В избытке горя он взмолился:

— Ани, не покидайте меня!

— Что же я могу сделать, друг мой?

— Не оставляйте меня одного.

— Я буду навещать вас, когда бы вы ни захотели.

— Нет. Приглашайте меня сюда как можно чаще.

— Но вы будете вместе с ней!

— И вместе с вами.

— Вы не должны видеть ее до свадьбы.

— О Ани!

— Или, во всяком случае, вы должны видеть ее как можно реже.

— Можно, я посижу у вас вечером?

— Нет, в таком состоянии нельзя. Вы должны развлечься, пойти в клуб, в театр, куда хотите, только не оставаться здесь.

— Прошу вас!

— Нет, Оливье, это невозможно. И потом у нас будут обедать люди, присутствие которых взволнует вас еще больше.

— Герцогиня… и., он?..

— Да — Но ведь вчера я провел с ними весь вечер!

— Лучше уж не говорите об этом! То-то сегодня вы в таком превосходном настроении!

— Обещаю вам, что буду совершенно спокоен.

— Нет, это невозможно — В таком случае, я ухожу.

— Куда вы так торопитесь?

— Мне хочется походить.

— Вот и хорошо, ходите побольше, ходите до самого вечера, чтобы смертельно устать, и тогда ложитесь. Он встал.

— Прощайте, Ани!

— Прощайте, дорогой друг! Я заеду к вам завтра утром. Хотите, я совершу такую же страшную неосторожность, как бывало, — сделаю вид, что позавтракала в полдень дома, а в четверть второго буду завтракать у вас?

— Да, очень хочу. Как вы добры!

— Я просто люблю вас.

— И я вас люблю.

— О, не говорите больше об этом!

— Прощайте, Ани!

— Прощайте, дорогой друг! До завтра!

— Прощайте!

Он без конца целовал ей руки, потом поцеловал в виски, потом в уголки губ. Теперь глаза у него были сухие, вид решительный. Уже выходя из комнаты, он вдруг схватил ее, заключил в объятия и, прильнув губами к ее лбу, казалось, впивал, вдыхал всю ее любовь к нему.

И быстро, не оглядываясь, вышел.

Оставшись одна, графиня упала в кресло и зарыдала. Она просидела бы так до позднего вечера, но за ней зашла Аннета.
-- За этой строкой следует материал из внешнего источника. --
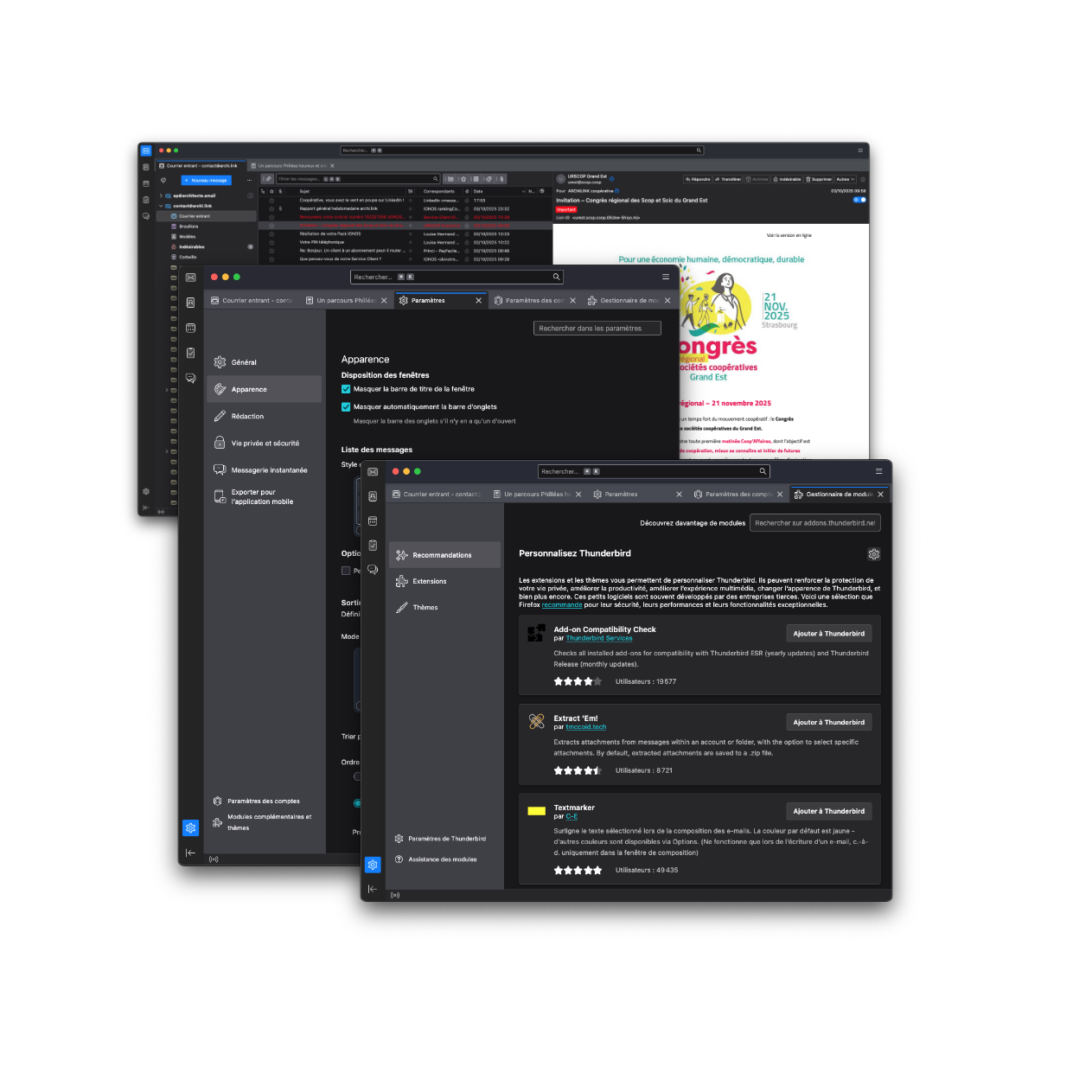
Task: Click the Extract 'Em! add-on icon
Action: tap(536, 721)
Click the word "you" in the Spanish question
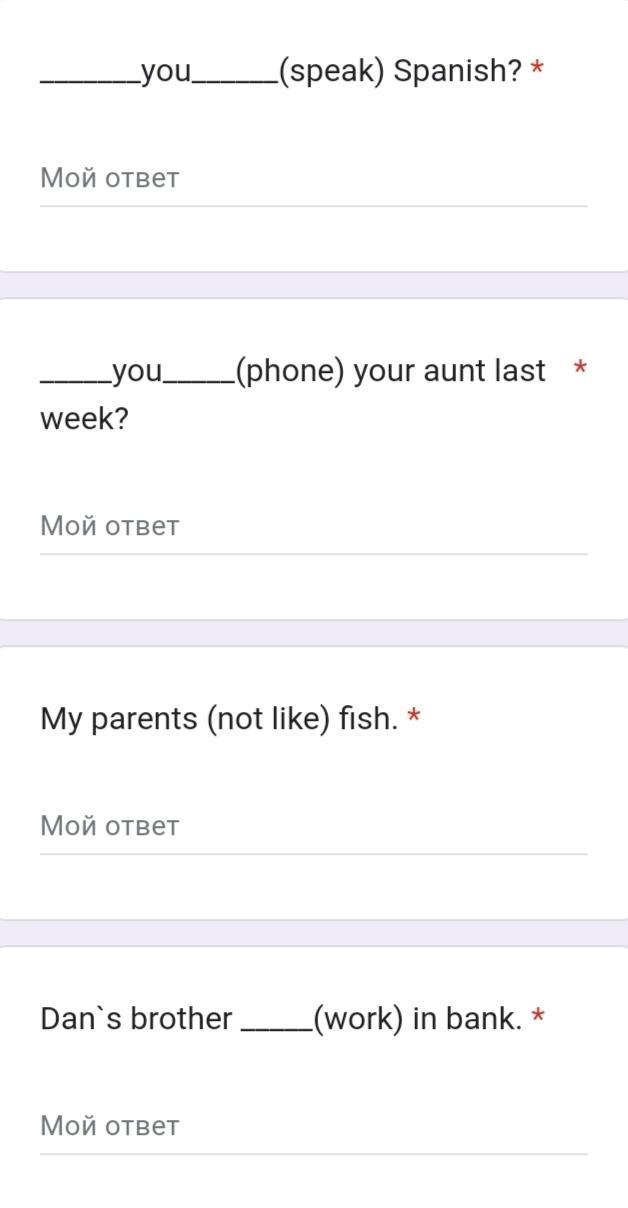 pyautogui.click(x=165, y=73)

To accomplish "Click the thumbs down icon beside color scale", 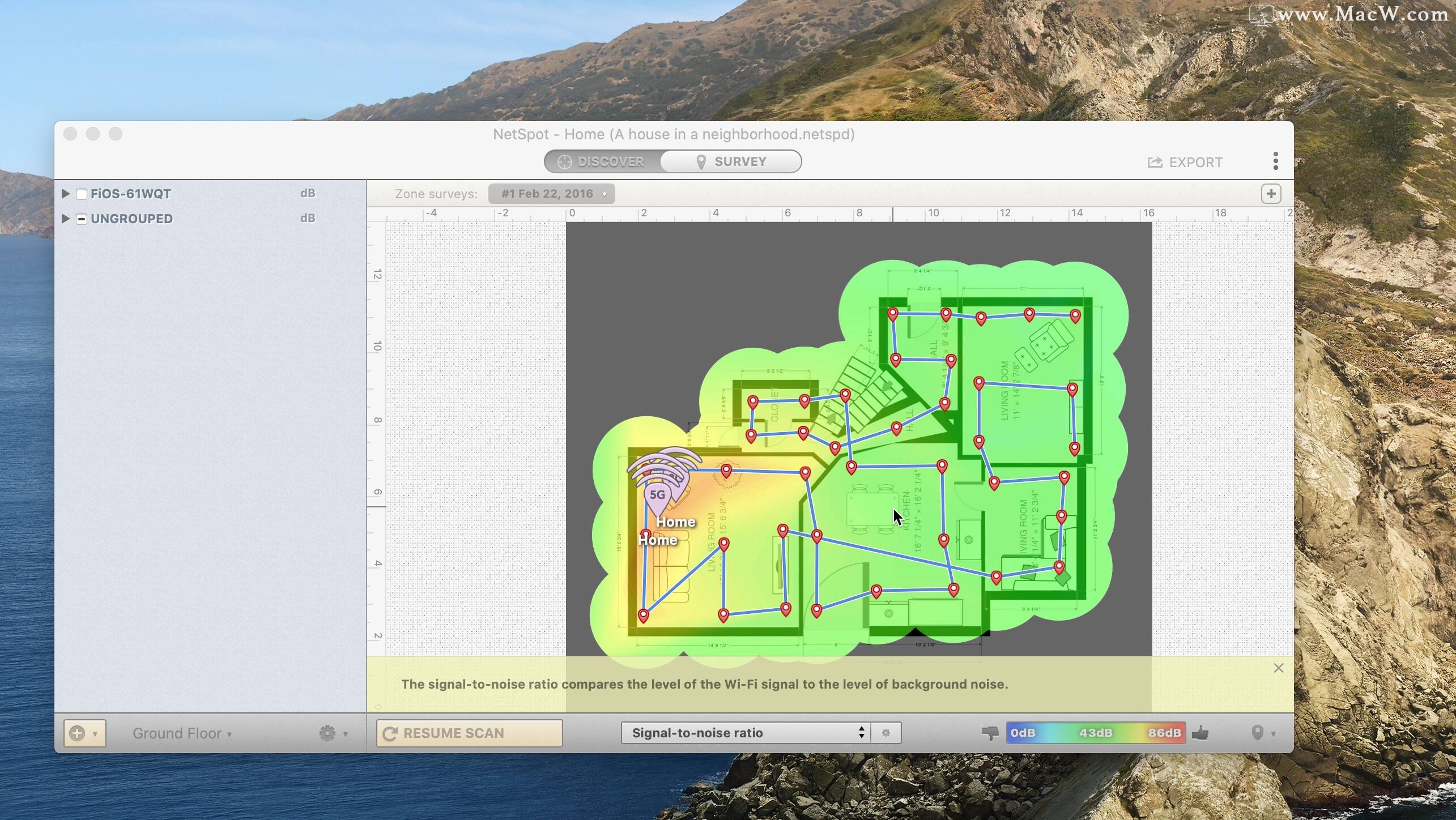I will pos(990,733).
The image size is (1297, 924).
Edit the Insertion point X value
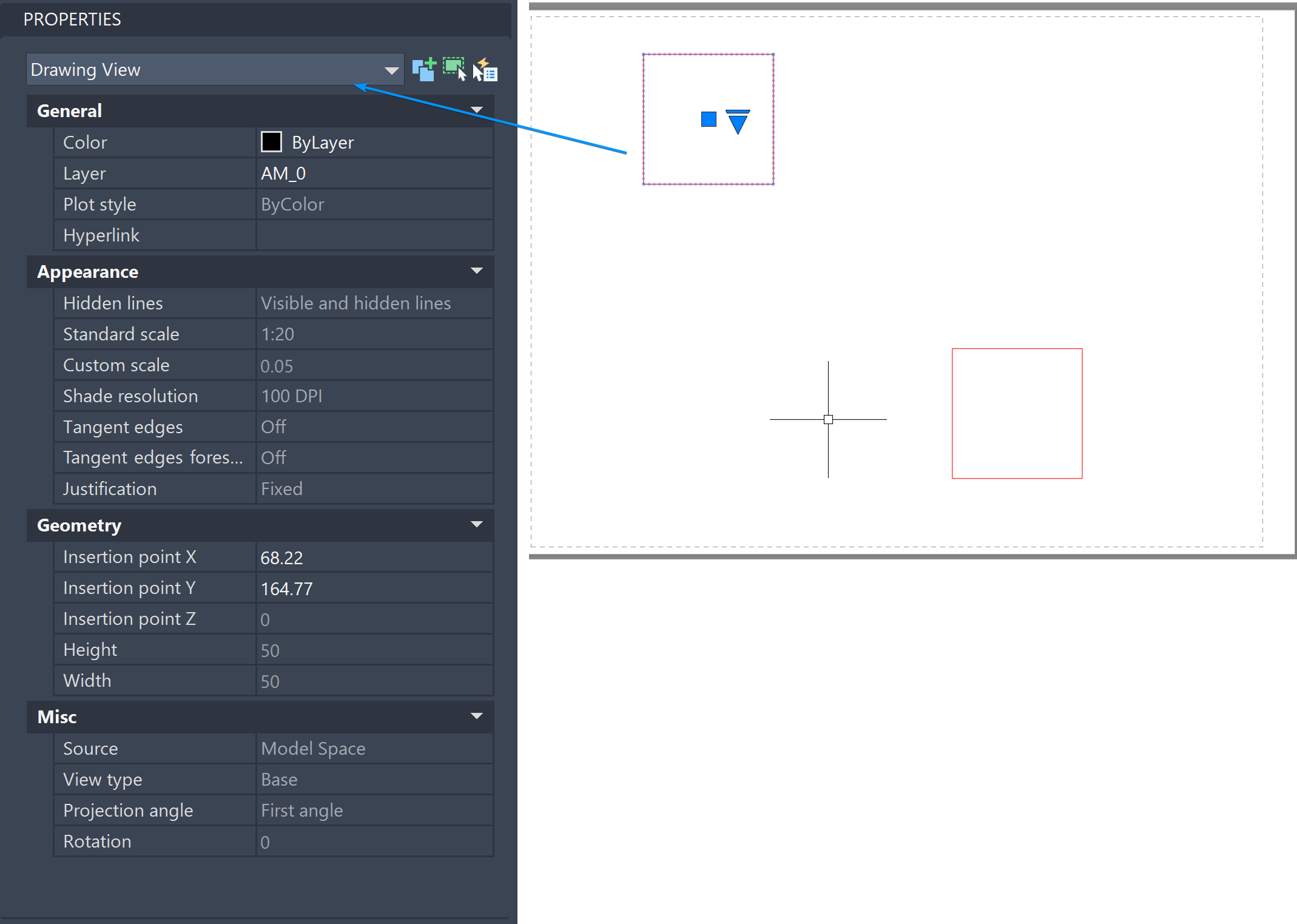point(282,557)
Чтобы дать себе время отереть красные глаза, графиня сказала:

— Мне надо черкнуть несколько слов, детка. Иди наверх, я сию секунду приду.

До самого вечера она вынуждена была заниматься серьезной проблемой приданого.

Герцогиня и ее племянник обедали у Гильруа по-семейному.

Только успели они сесть за стол, все еще обсуждая вчерашний спектакль, как вошел метрдотель с тремя огромными букетами в руках, — Господи, что это такое? — удивилась де Мортмен.

— Какие красивые! — воскликнула Аннета. — Кто бы это мог их прислать?

— Конечно, Оливье Бертен, — отвечала мать.